TASK OBJECTIVE. Copy the chapter overview word for word, in full.

PAGE.
□ □ □ □

This chapter presents the reader with the necessary information to understand the work documented in the following chapters. Section 1.1 depicts the context in which the work took place. No previous exposure of the reader to machine learning is assumed. Thus, section 1.2 constitutes a brief introduction to the topic and provides definitions for supervised learning, unsupervised learning, regression, classification, parametric methods and non-parametric methods. Section 1.3 presents the project background, while objectives are detailed with in section 1.4. Finally, section 1.5 outlines the structure of the present document.

□ □ □ □

SUPPLIED INFORMATION.
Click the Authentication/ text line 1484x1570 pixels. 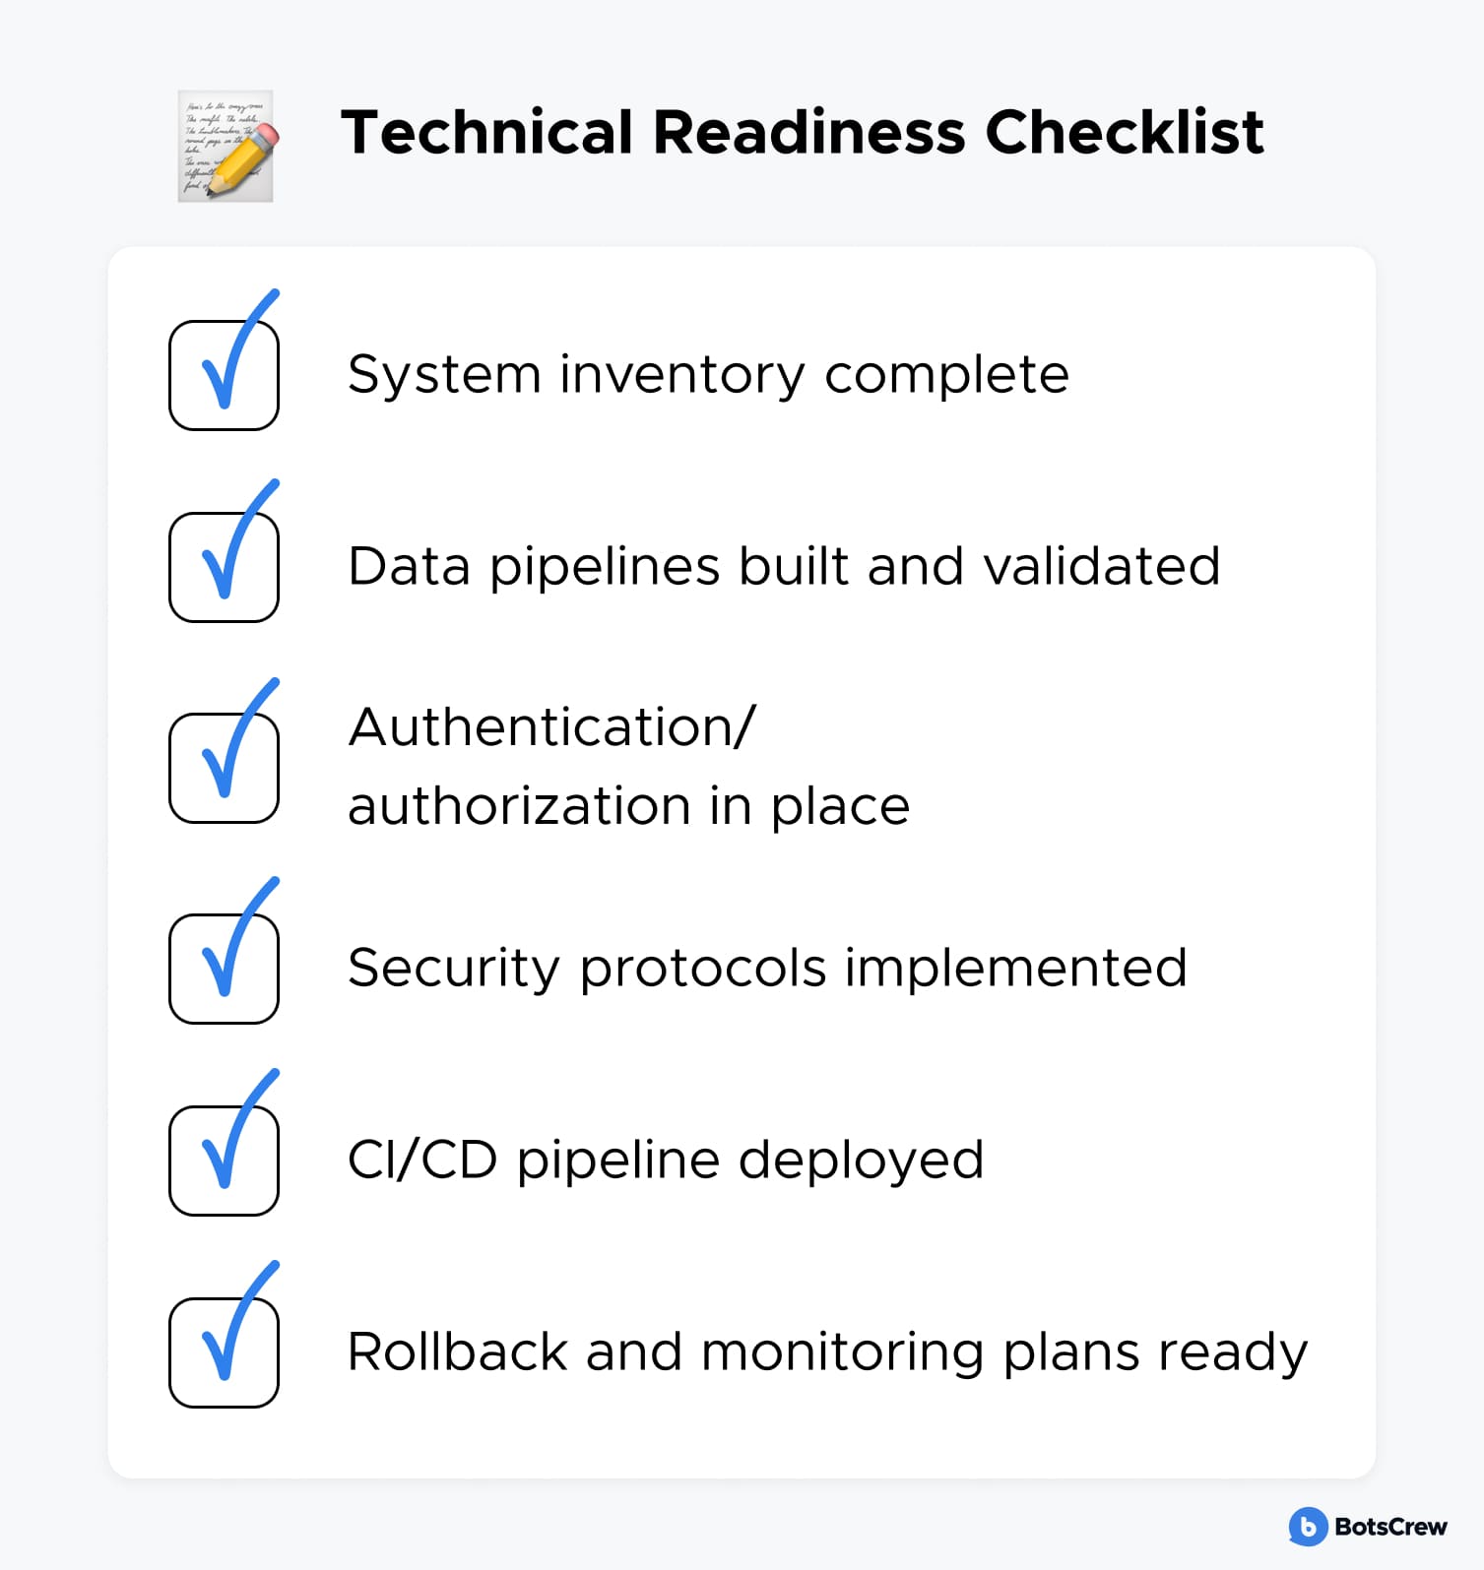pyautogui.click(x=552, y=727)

□ □ □ □

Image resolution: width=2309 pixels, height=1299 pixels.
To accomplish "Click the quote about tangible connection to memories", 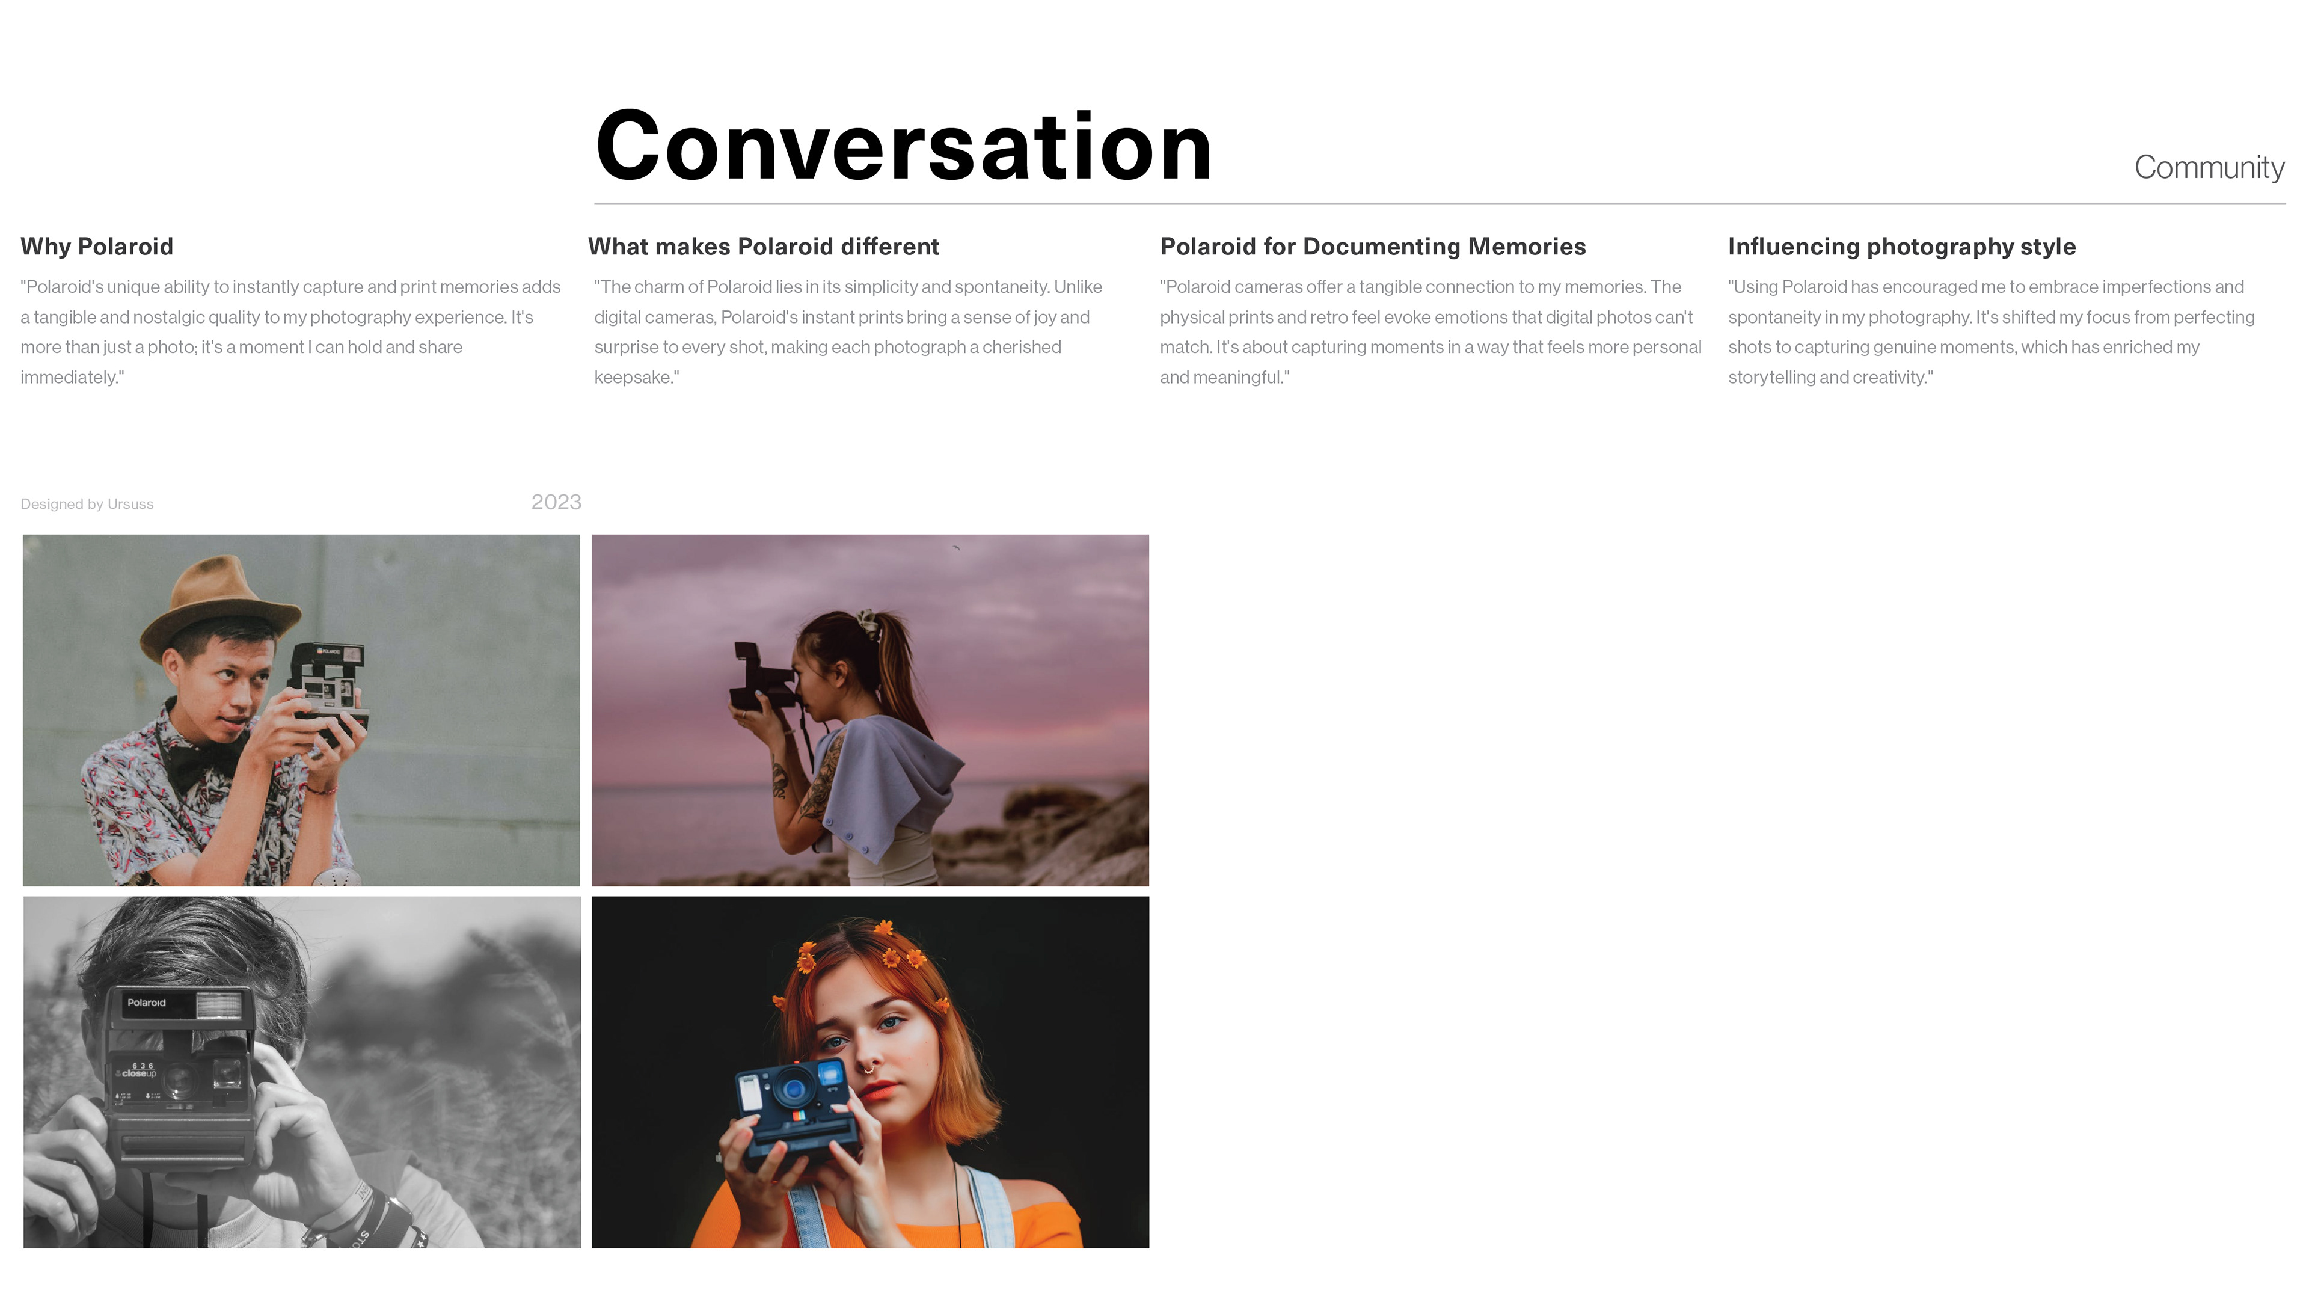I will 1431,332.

□ □ □ □

WRITTEN ANSWER.
This chapter presents the reader with the necessary information to understand the work documented in the following chapters. Section 1.1 depicts the context in which the work took place. No previous exposure of the reader to machine learning is assumed. Thus, section 1.2 constitutes a brief introduction to the topic and provides definitions for supervised learning, unsupervised learning, regression, classification, parametric methods and non-parametric methods. Section 1.3 presents the project background, while objectives are detailed with in section 1.4. Finally, section 1.5 outlines the structure of the present document.